Wednesday, September 23, 2009

IOWA/PSU NOTES

Other than Joe Paterno, who’s taken on a sort of quasi-mystical persona among Big Ten coaches on the order of Albus Dumbledore, Ferentz is dean of the conference headmasters.

This is his 11th year. Counting his first season of 1999 when he went 1-10 with Hayden Fry’s meager cupboard remains, Ferentz is 6-2 against Paterno.

But here’s what’s really striking: In those eight meetings, Ferentz’s teams have been favored in the Vegas line only twice — in 2001 (-9 in Iowa City) and 2003 (-10 in Iowa City). Iowa has covered six of the eight, excepting only 2001 (24-18 win) and 2007 (27-7 loss, +9 in State College).

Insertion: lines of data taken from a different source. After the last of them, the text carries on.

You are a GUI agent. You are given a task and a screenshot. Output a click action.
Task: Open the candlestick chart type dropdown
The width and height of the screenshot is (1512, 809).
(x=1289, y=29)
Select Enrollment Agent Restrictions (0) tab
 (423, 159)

Five of the games have been close — decided by a touchdown or less — and Iowa has won each of them. Because Penn State won the two blowouts (’99 and ’07), the average difference actually comes out in favor of PSU +1.5, which could not be more misleading.

As badly as Vegas has gauged the outcomes, the games themselves have been just as erratic and all over the map in style and pace. On back-to-back Iowa visits to The Beav, you had games that could not have had less in common.

In 2002, there was the wild Zack Mills-led, back-from-the-dead comeback from 22 points down with 10 minutes left to force overtime and eventually a 42-35 Iowa decision.

That was the game when the officiating so infuriated Paterno that he ran down crew chief Dick Honig to spew vitriol on the way through the tunnel. Easy to forget now, but that’s the game generally referenced as the catalyst for college football’s replay system.

Just two years later in 2004, you had the otherworldly 6-4 spectacle, perhaps the nadir of the Paterno Dark Ages, when Ferentz felt so certain of PSU’s offensive impotency that he took an intentional safety to make it a two-point game with four minutes left.

That, you don’t see every day. Not to a mention a football game with 4 in the score.